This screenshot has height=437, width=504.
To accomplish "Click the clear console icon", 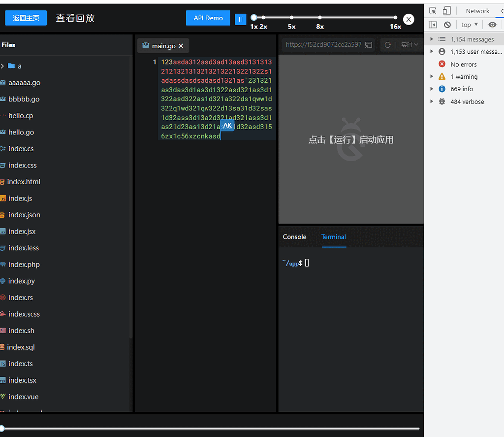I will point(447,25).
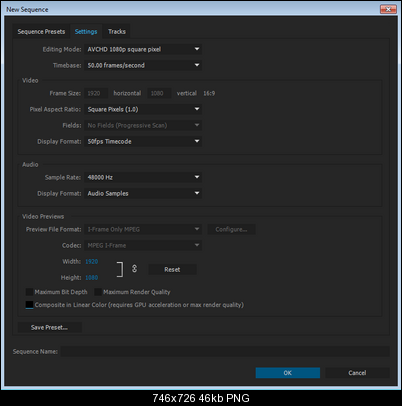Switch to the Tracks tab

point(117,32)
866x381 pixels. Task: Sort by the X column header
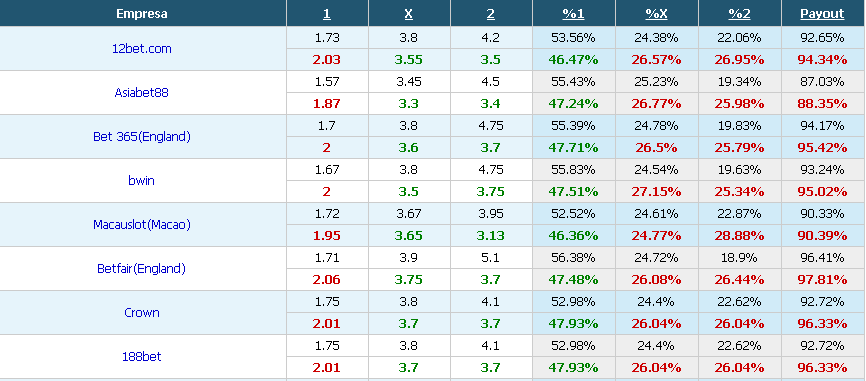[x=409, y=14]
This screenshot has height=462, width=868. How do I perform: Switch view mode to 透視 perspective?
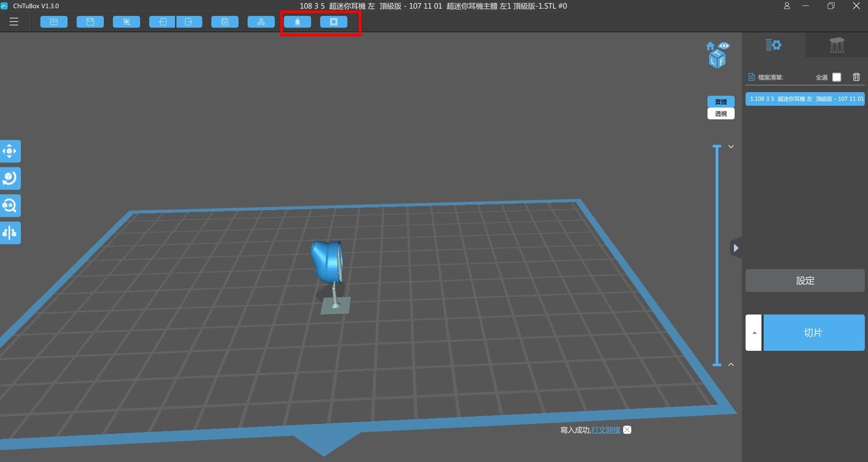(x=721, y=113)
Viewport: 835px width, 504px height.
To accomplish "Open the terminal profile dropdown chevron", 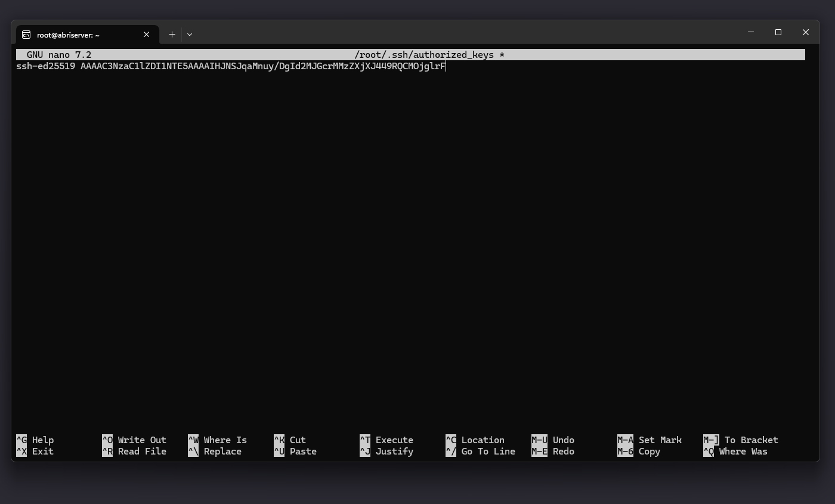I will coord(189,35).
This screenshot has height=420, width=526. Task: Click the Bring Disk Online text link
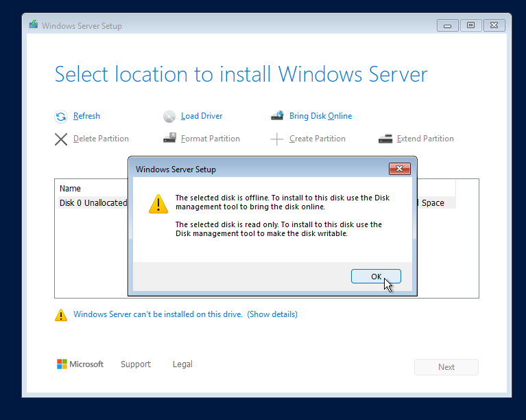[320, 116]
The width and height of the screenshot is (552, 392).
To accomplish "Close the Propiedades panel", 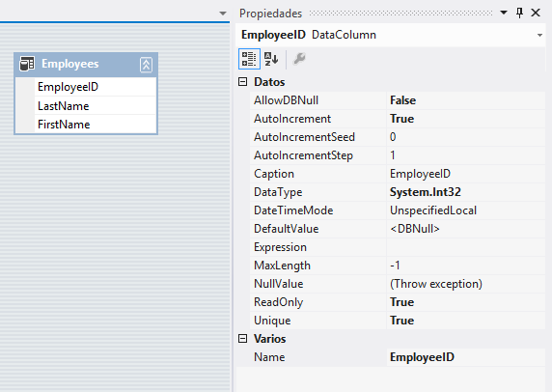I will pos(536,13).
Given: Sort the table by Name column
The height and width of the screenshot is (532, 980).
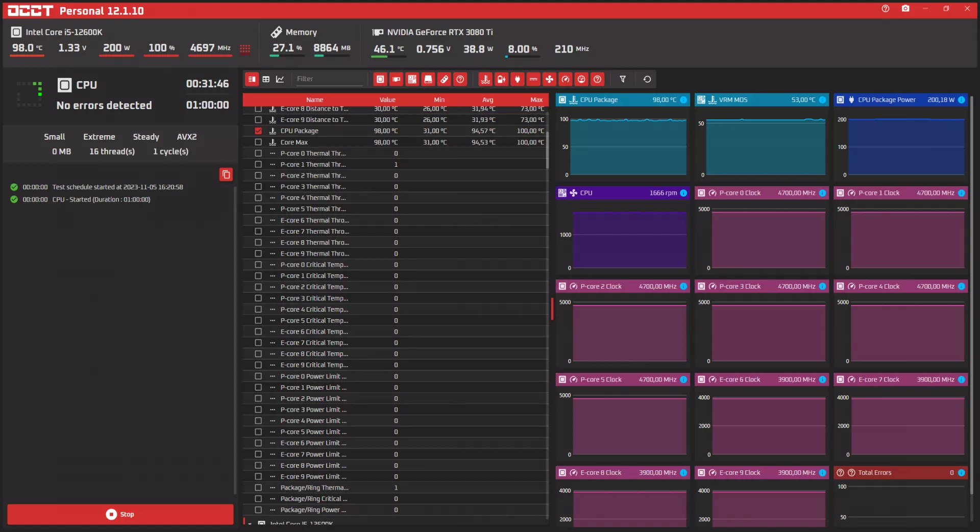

▸ **TASK OBJECTIVE**: Your answer must be the lines from the one containing "Given: Sort the table by Name column" through the last line of the records, copied exactly, with no pictures.

▸ **RESULT FOR THIS EXERCISE**:
Given: Sort the table by Name column
The height and width of the screenshot is (532, 980).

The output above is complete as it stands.